Saved data entries:
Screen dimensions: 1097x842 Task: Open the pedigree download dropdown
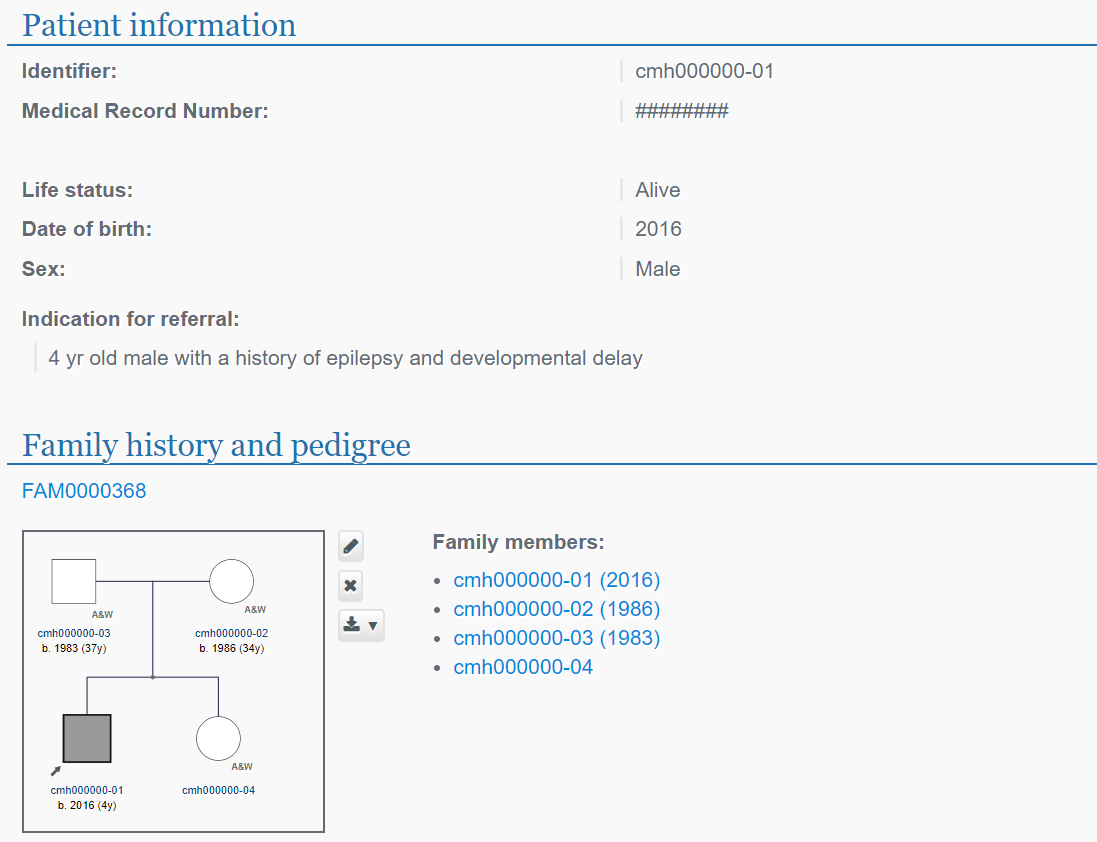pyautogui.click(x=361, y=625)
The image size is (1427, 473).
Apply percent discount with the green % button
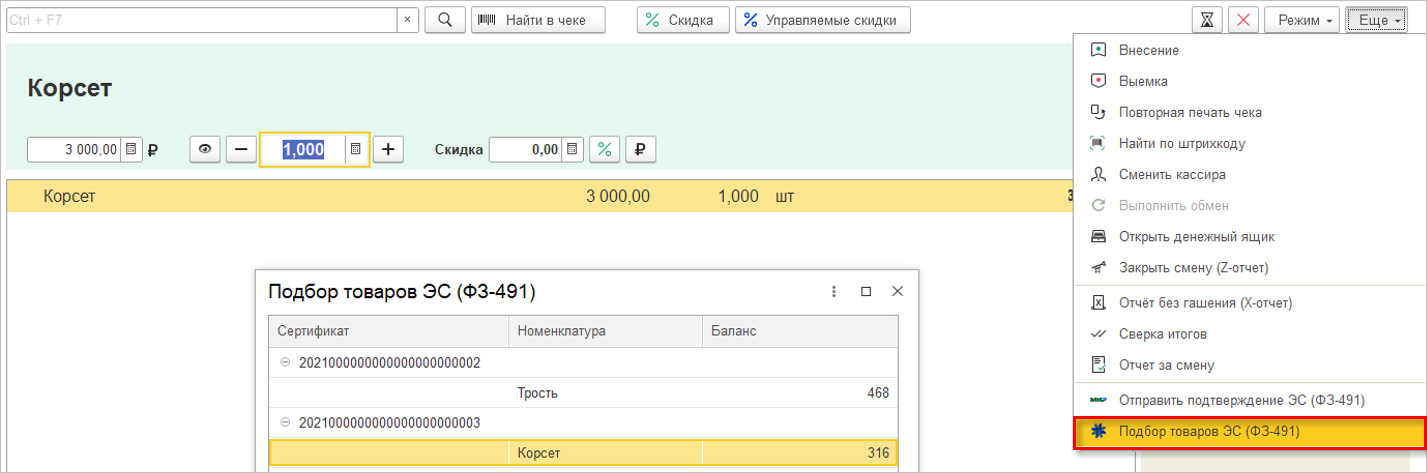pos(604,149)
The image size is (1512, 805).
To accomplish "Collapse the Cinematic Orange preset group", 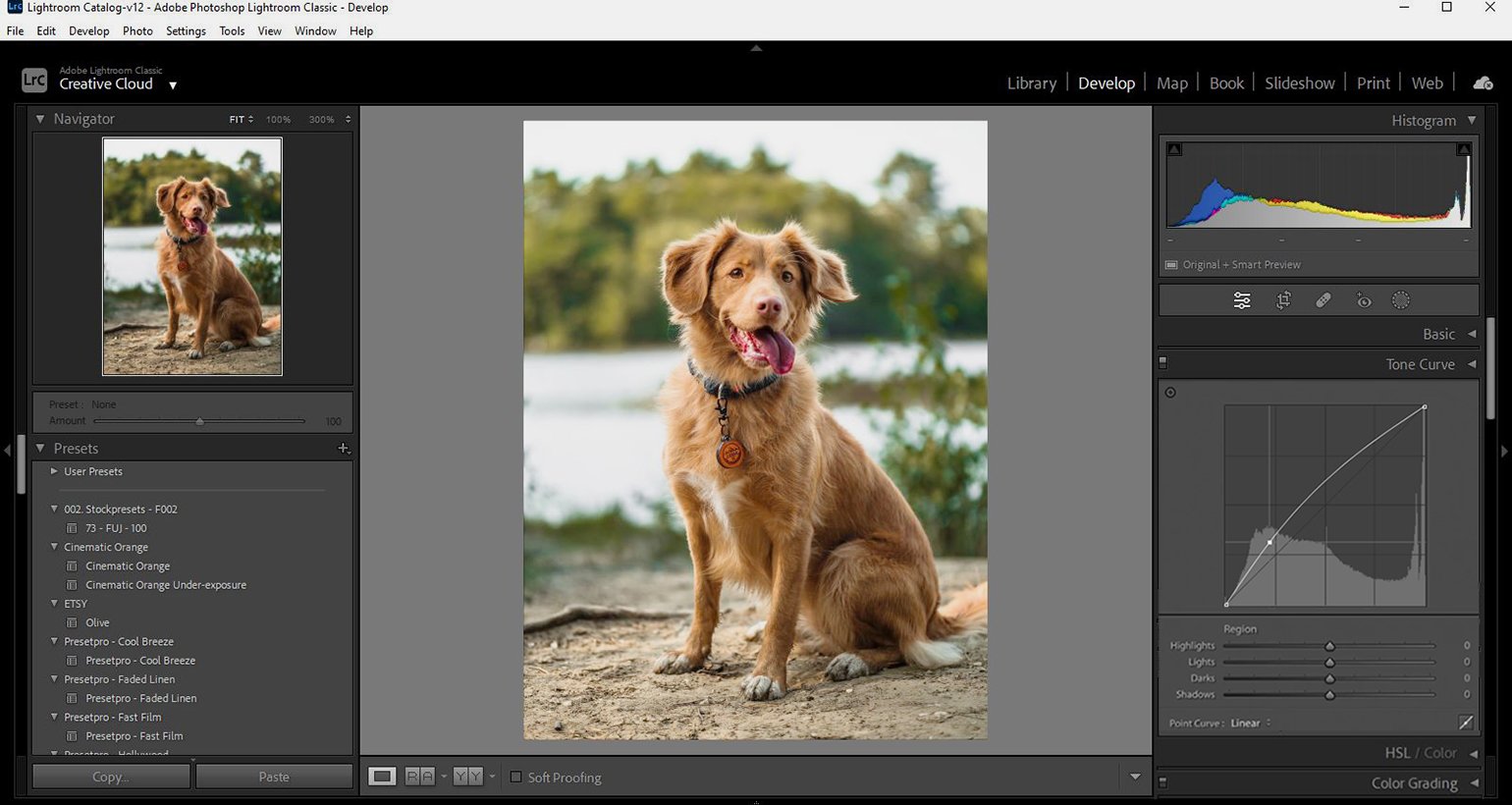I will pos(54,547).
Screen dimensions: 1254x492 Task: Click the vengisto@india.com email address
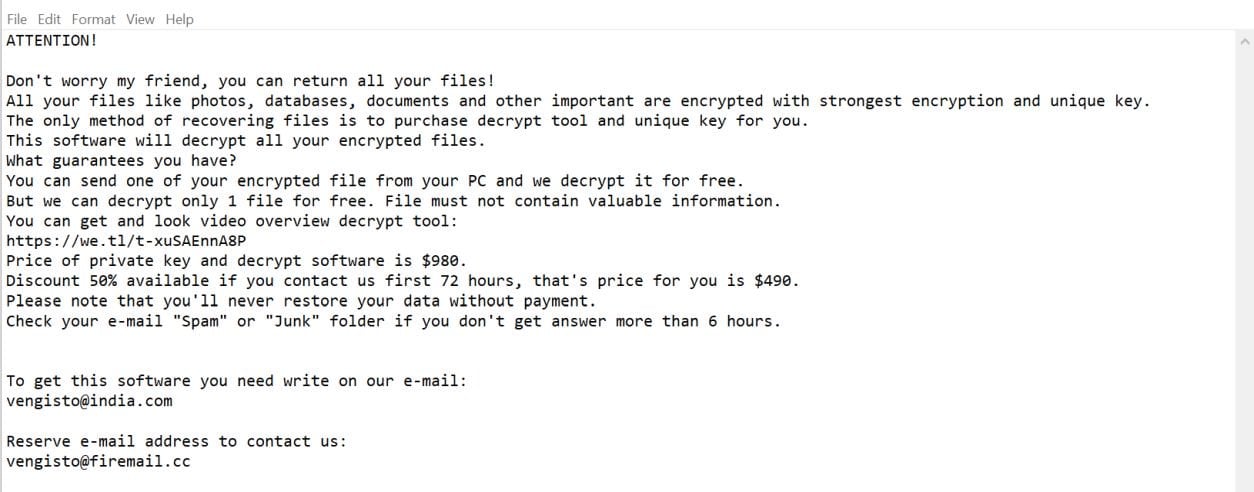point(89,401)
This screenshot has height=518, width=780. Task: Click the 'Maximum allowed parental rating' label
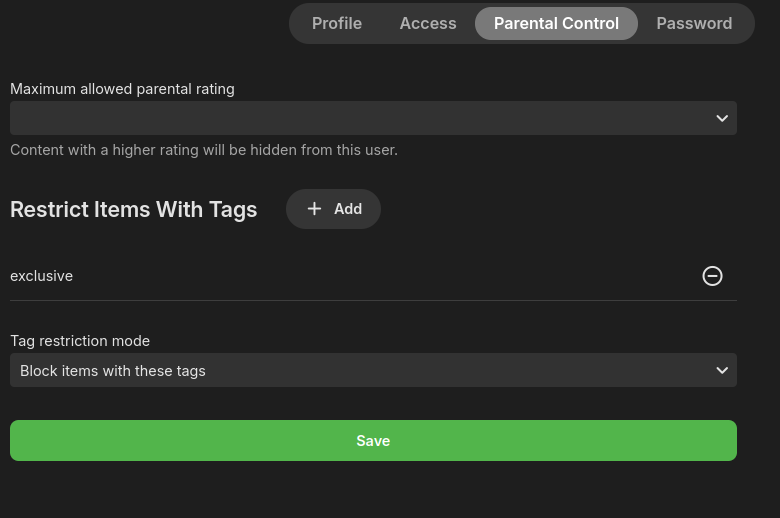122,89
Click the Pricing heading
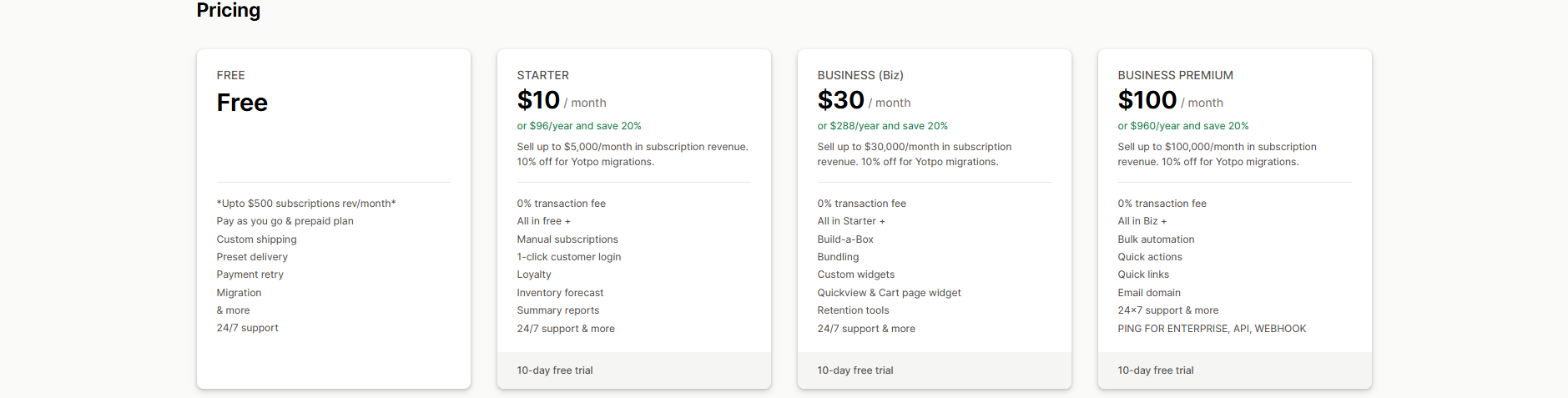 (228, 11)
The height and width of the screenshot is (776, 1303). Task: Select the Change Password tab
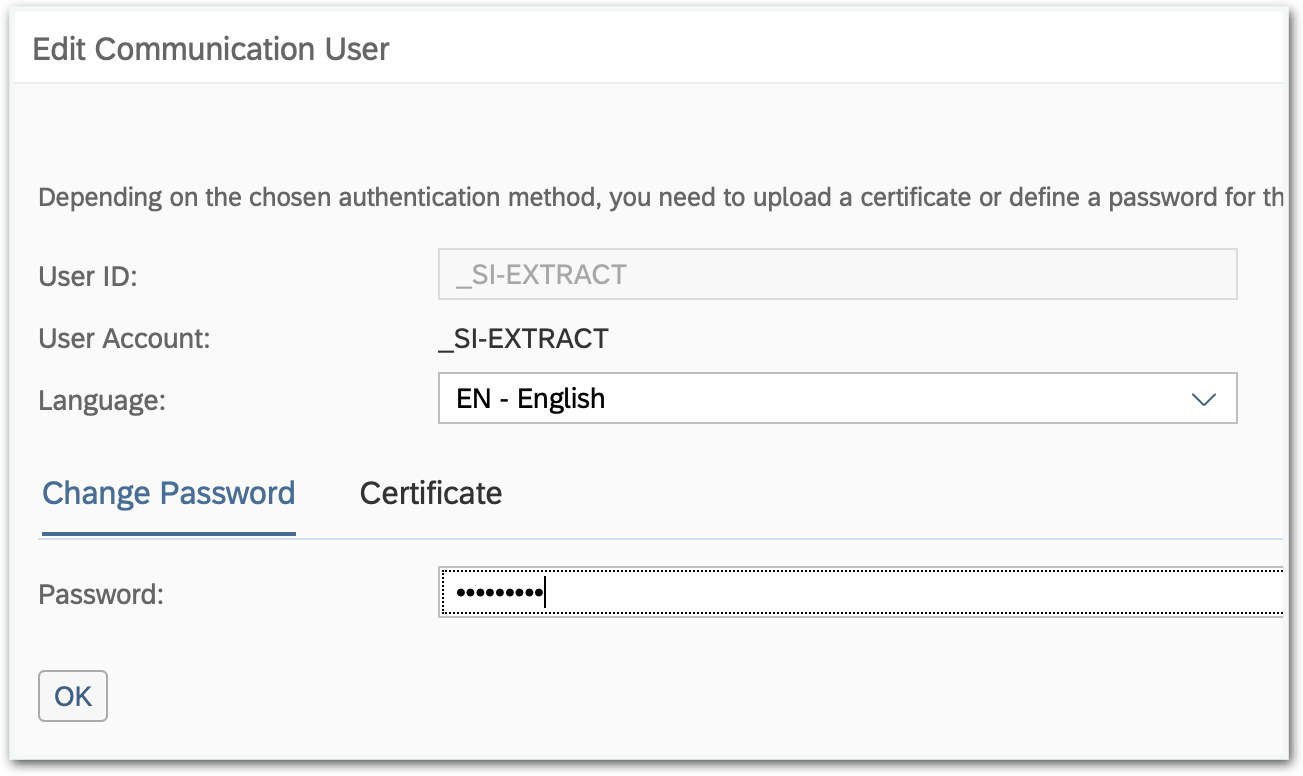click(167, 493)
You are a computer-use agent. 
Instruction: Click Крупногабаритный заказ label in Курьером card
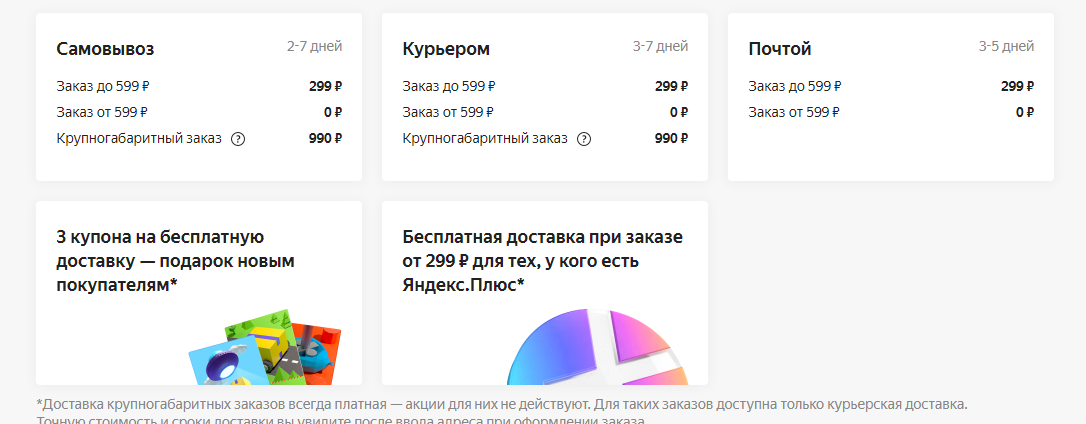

▶ [Work order] Your answer should be a single number: how many lines in the data above include "size"?

▶ [Solution for this problem] 2